====== Предложенный отрывок ======

Я не в курсе, как происходило общение священников с родителями. Вряд ли оно было в духе: «Заберіть його звідси!» Отказать ведь тоже можно, разделяя скорбь утраты, по-человечески. Можно, например, объяснить, что существуют правила, согласно которым, отпевать младенца следует в той церковной структуре, в которой его крестили. Тем более, как я понимаю, не было проблем найти священника из так называемого «Киевского Патриархата». Если же с этим проблемы, то у батюшки, к которому обратились, была, как минимум, возможность объяснить, что священник – это «руки» своего правящего архиерея, без согласования с которым он не имеет права совершать что-либо из ряда вон выходящее. Права, правила, наказания – это немного из другой оперы. Он именно не может. А для того, чтобы смог, надо обратиться за благословением к архиерею. Вдруг тот, приняв во внимание исключительность ситуации, благословит отпевание? Было ли такое сказано? Вот, в зависимости от того, что и, самое главное, как было сказано, можно оценивать ситуацию.

====== Данные для работы ======

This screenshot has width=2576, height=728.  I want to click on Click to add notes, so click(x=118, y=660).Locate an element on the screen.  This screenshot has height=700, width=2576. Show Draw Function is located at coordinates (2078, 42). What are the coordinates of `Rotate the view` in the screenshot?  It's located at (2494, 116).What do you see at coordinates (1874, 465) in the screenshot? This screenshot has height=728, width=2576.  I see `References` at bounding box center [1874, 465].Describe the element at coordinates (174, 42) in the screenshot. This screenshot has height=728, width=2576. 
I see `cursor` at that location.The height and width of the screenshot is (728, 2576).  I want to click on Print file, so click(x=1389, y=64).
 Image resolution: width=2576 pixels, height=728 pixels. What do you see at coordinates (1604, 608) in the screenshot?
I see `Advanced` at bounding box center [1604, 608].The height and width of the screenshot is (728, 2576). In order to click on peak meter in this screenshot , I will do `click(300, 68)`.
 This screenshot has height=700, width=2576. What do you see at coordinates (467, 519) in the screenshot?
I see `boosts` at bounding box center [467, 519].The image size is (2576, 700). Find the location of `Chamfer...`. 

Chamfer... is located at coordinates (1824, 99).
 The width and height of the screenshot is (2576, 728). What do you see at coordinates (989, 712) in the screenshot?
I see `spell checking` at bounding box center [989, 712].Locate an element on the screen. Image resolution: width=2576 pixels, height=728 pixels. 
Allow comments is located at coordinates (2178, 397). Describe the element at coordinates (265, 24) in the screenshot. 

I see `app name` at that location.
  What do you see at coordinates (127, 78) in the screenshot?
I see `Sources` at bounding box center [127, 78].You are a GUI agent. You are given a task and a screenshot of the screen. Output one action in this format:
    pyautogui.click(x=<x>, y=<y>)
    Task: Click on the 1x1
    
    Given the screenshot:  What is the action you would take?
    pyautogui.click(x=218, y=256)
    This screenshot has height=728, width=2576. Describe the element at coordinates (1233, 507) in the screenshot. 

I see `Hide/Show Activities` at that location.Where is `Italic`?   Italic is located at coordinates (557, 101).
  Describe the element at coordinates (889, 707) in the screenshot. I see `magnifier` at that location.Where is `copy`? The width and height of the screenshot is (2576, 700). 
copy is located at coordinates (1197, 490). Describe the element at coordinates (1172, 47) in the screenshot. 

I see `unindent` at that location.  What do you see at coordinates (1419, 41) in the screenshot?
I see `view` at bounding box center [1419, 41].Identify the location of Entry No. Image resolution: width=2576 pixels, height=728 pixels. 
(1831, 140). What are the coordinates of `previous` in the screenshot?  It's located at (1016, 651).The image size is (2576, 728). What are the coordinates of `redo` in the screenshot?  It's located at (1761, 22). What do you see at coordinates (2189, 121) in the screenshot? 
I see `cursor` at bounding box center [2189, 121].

======

__Что требуется__
Кем является священник по отношению к своему правящему архиерею, согласно отрывку об отпевании младенца?

__Решение__
Священник — это «руки» своего правящего архиерея.